[Start of Attachment]

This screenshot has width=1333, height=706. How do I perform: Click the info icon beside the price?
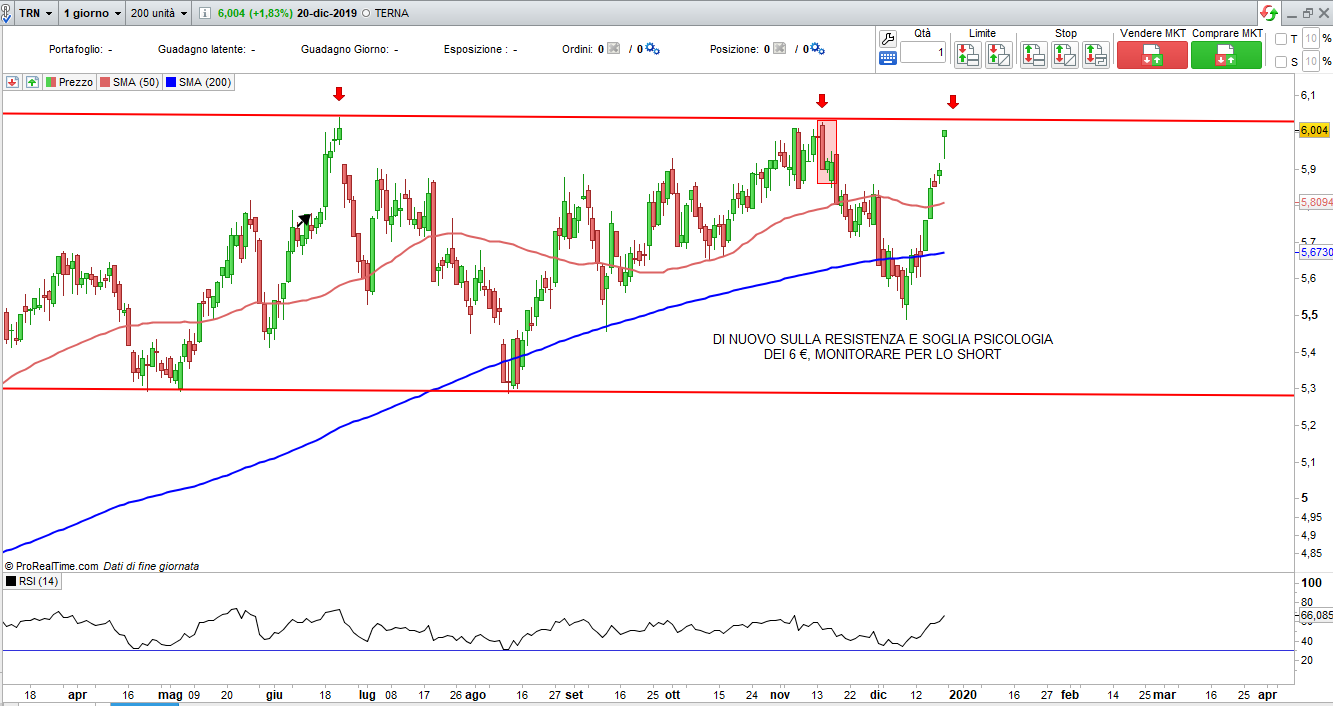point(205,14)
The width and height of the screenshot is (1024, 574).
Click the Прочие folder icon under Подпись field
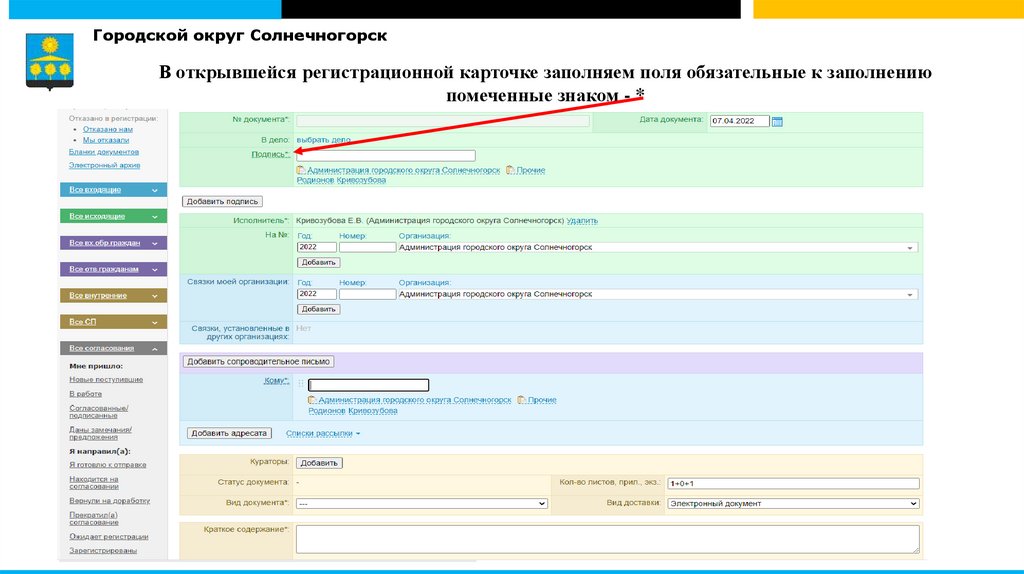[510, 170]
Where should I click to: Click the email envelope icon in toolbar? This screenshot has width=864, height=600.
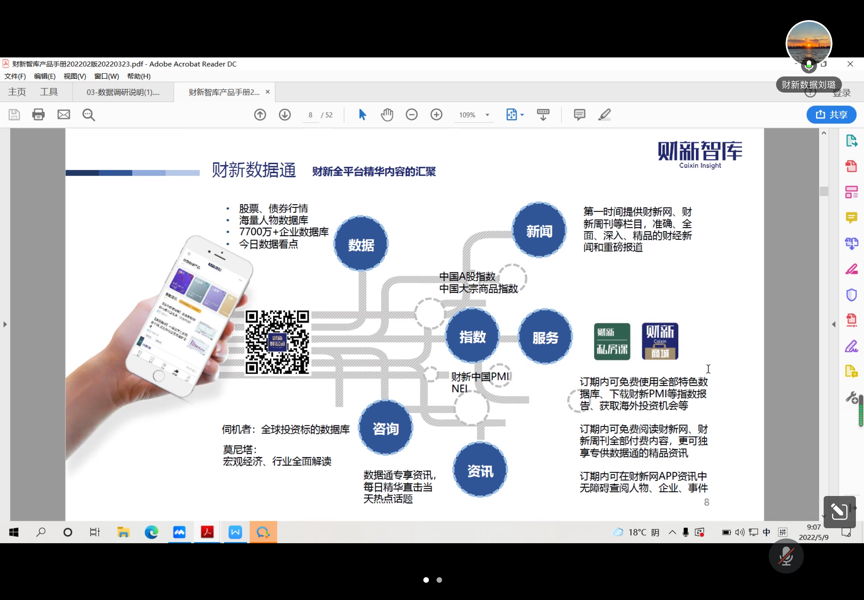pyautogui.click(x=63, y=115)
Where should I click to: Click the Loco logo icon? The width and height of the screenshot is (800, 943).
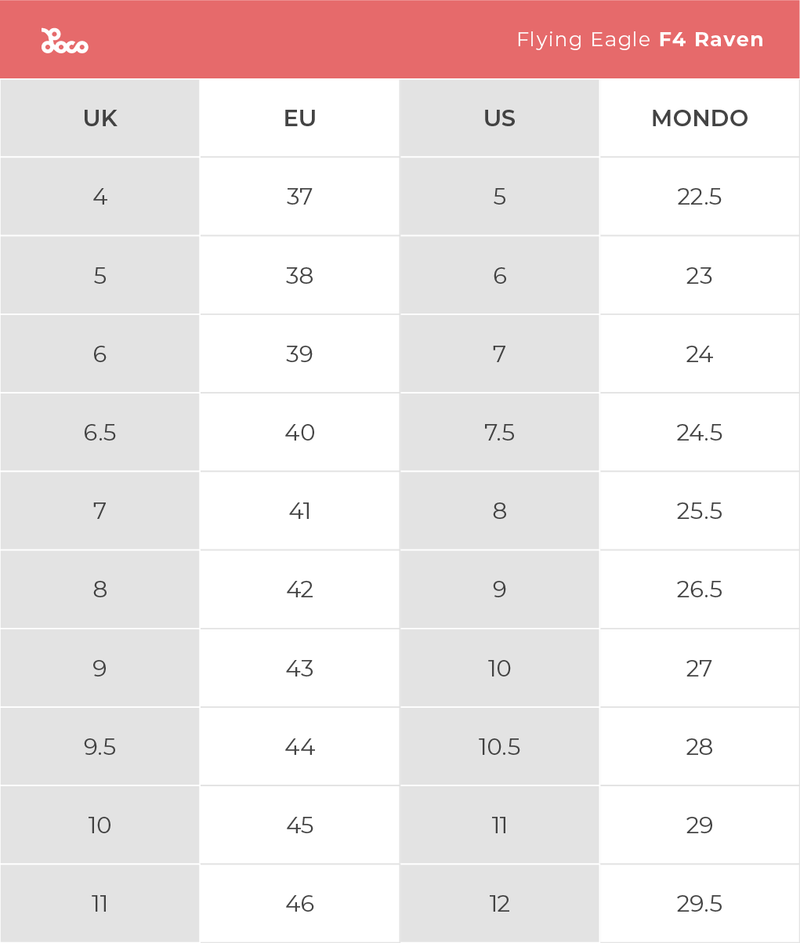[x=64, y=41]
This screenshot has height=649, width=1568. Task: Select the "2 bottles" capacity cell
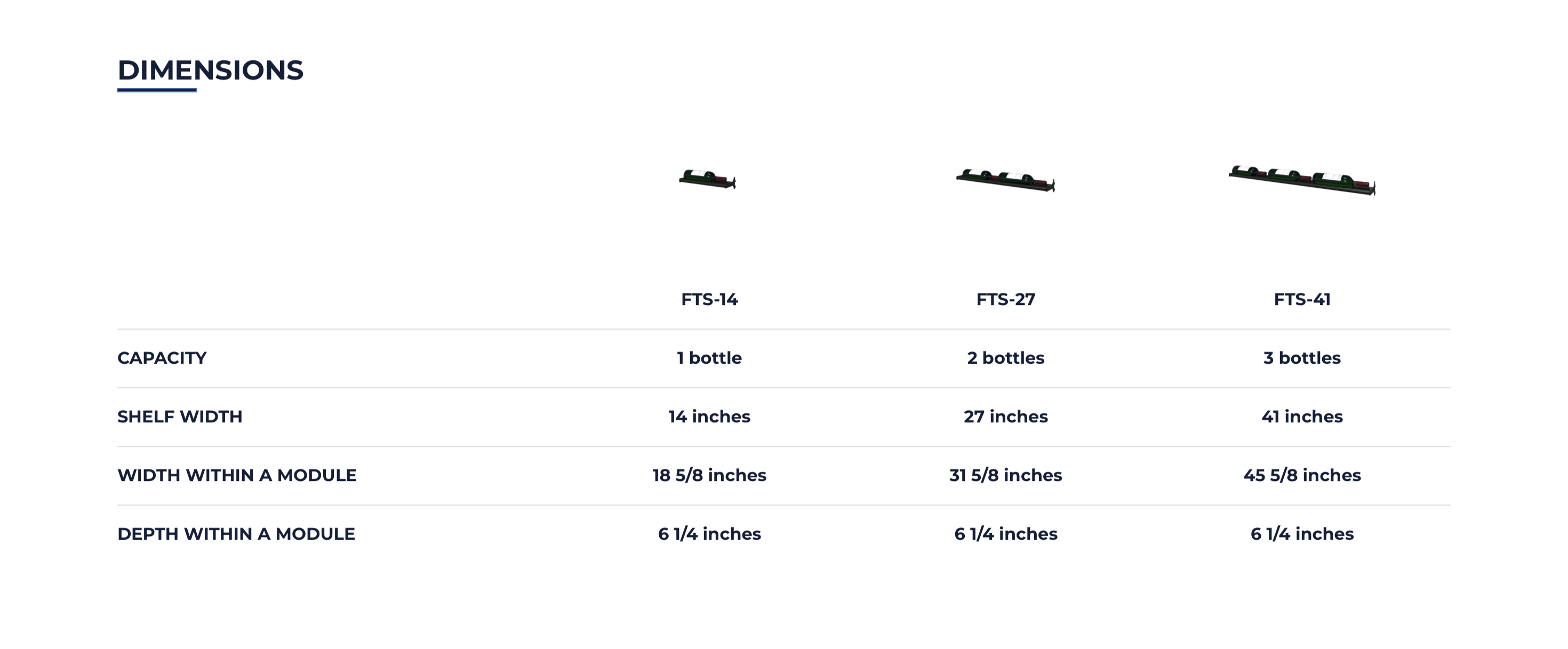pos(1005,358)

[End of Attachment]

→ DESCRIPTION OF THE TASK: Return every record exactly, without the pictures.

→ WORKED SOLUTION:
This screenshot has width=1333, height=706. How do I perform: Click the info icon beside the price?
point(205,14)
The width and height of the screenshot is (1024, 574).
Click the Прочие folder icon under Подпись field
[510, 170]
Where should I click to: Click the email envelope icon in toolbar? This screenshot has width=864, height=600.
pyautogui.click(x=63, y=115)
Where should I click to: Click the Loco logo icon? The width and height of the screenshot is (800, 943).
[x=64, y=41]
This screenshot has height=649, width=1568. Task: Select the "2 bottles" capacity cell
pos(1005,358)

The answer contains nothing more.